Beginning of totality

Diamond ring


Fortunately, my mistake did little to mar an awesome experience, and I am grateful that modern camera technology is so forgiving! Besides practicing and rehearsing in similar conditions before such a rare event, there are few things I would have planed differently. As for the execution of the 360 panorama, next time, I will consider either automating it with a Gigapan or simplifying the capture by shooting a 15mm fish-eye on a single row. This will allow me to attend even more cameras, and maybe tackle the close-ups, although they are not my primary goal. The whole experience left me totally in awe, and you will see me again under the shadow of the moon. I hope that this long write-up has inspired you to plan your own future eclipse trips.


  1. Awesome experience QT, I l like the 360 shot. We shot with 2 Canon cameras from Mormon row from the other side of the Tetons. Tights and stacked wide angle of barn.

  2. Richard Wong says:

    Incredible story QT. Kudos and thanks for sharing your insights on the eclipse.

  3. Erica Mazzeo says:

    QT! It was great to meet you in Jackson during such an exciting time πŸ™‚ Your photography is stunning and I enjoyed reading about the journey it took for you get these photographs – well worth it. Mike has so many great things to say about you and now I know why!

  4. Gary Crabbe says:

    Superb work, story, and execution. Really excellent stuff, and yes, thank gosh for the forgiving modern technology. πŸ˜‰

  5. Terrific story and photographs QT! Creative and well-planned! I always enjoy seeing your photos and reading your words!

Check your understanding:
1. Reproduce the eclipse write-up between "4. Gary Crabbe" and "reading your words!", inclusive, putting "Wonderful" in place of "Terrific".
2. Answer these from the eclipse write-up:
(a) What could be used to automate the 360 panorama next time?
(b) Where did Erica Mazzeo meet QT?
(c) How many Canon cameras did the first commenter shoot with?

Provided records:
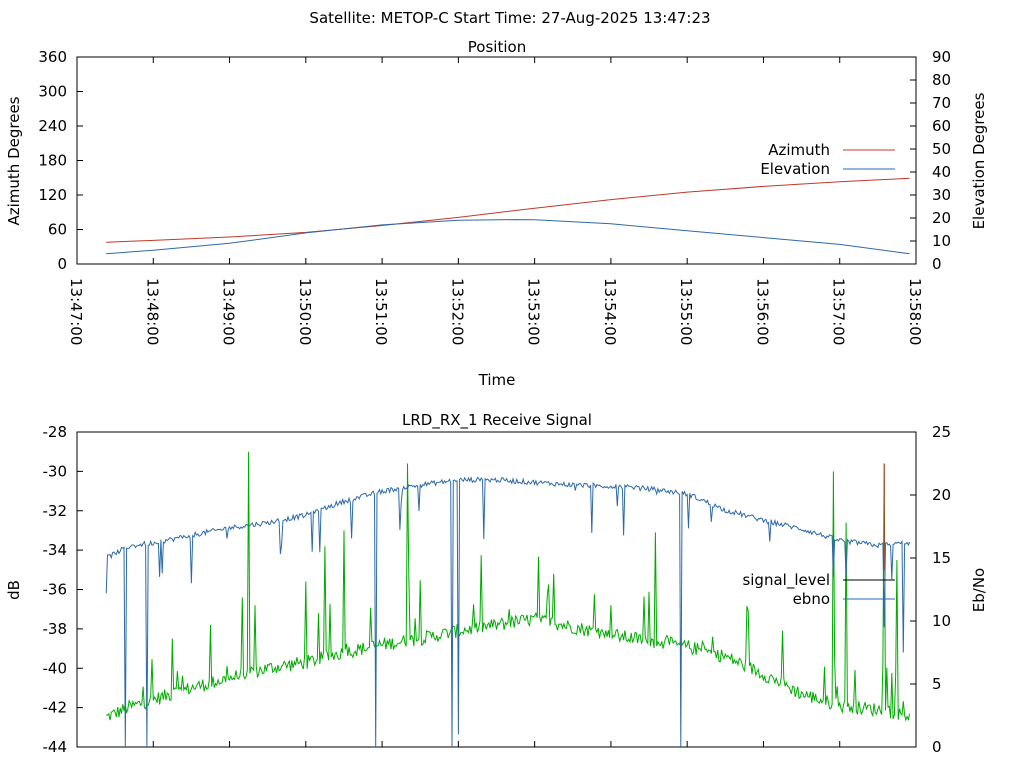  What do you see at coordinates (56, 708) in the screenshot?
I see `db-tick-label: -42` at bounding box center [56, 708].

==

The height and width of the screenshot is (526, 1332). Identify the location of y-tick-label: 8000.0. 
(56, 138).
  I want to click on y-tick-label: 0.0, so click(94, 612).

* * *

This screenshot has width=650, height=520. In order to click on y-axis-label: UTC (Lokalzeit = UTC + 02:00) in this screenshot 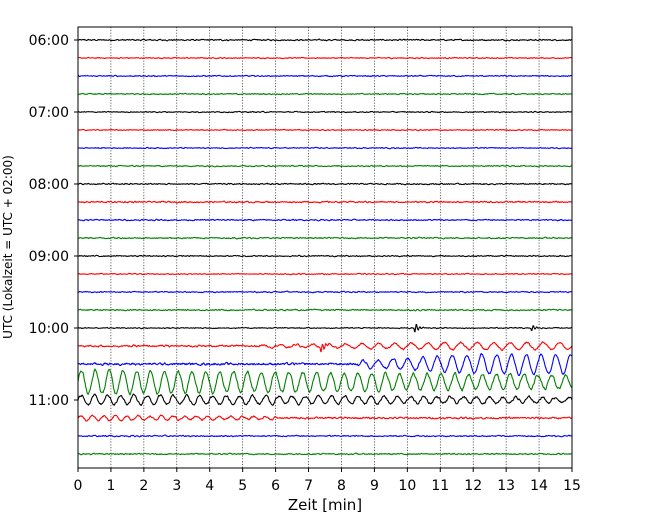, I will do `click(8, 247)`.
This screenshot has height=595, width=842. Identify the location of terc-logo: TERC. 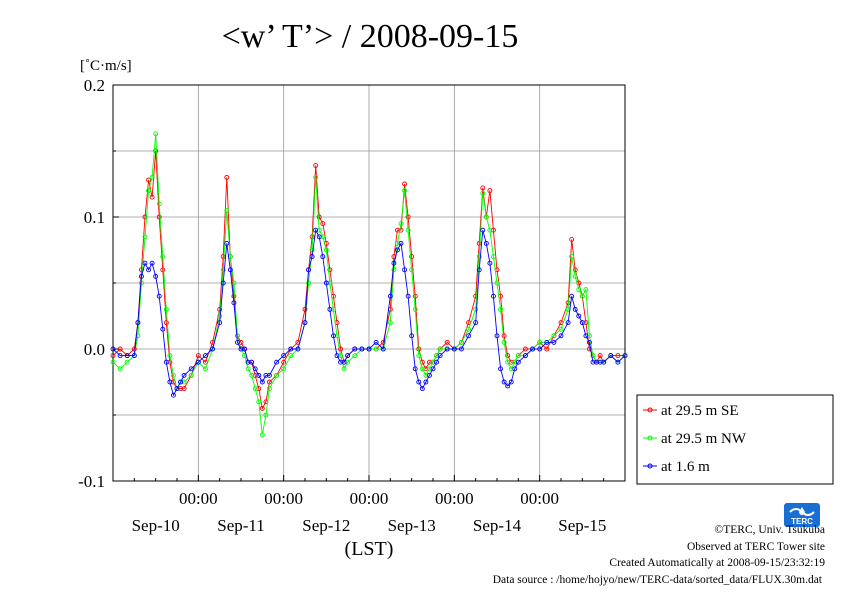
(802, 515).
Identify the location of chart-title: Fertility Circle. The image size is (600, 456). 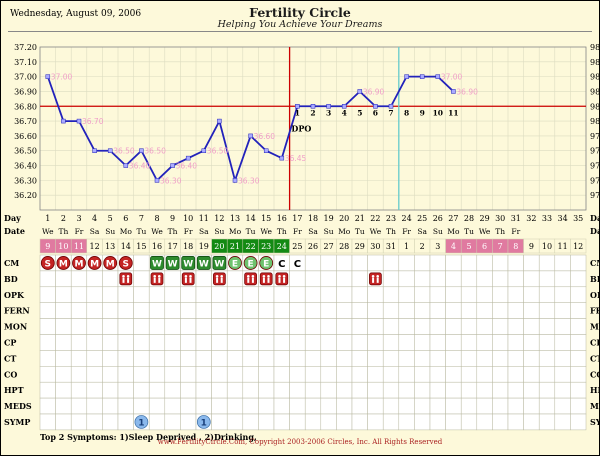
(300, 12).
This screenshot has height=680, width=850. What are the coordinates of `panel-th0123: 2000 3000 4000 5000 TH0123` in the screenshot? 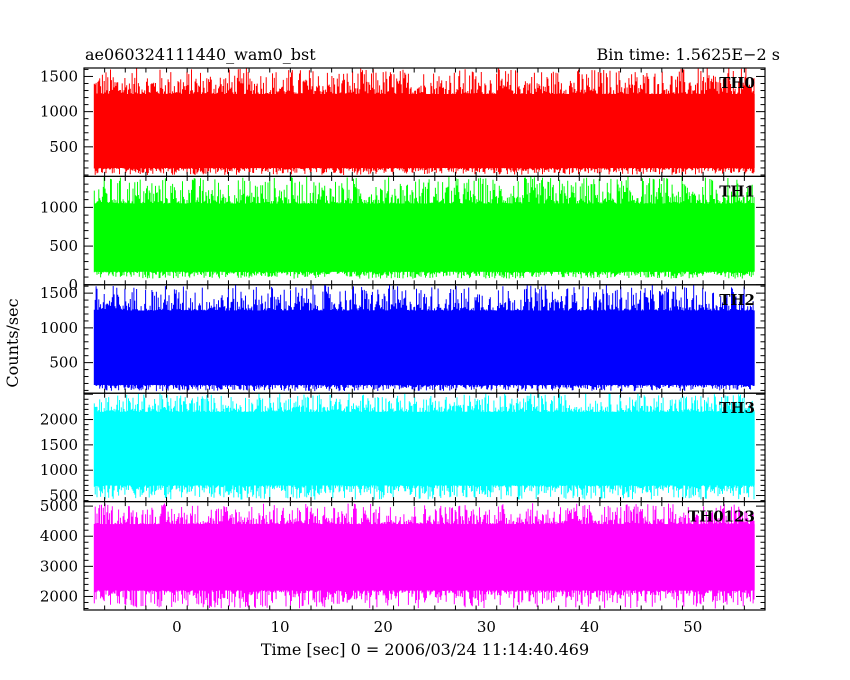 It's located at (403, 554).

Solution list:
1.
4. Gary Crabbe says:

    Superb work, story, and execution. Really excellent stuff, and yes, thank gosh for the forgiving modern technology. πŸ˜‰

  5. Wonderful story and photographs QT! Creative and well-planned! I always enjoy seeing your photos and reading your words!

2.
(a) A Gigapan.
(b) In Jackson.
(c) Two.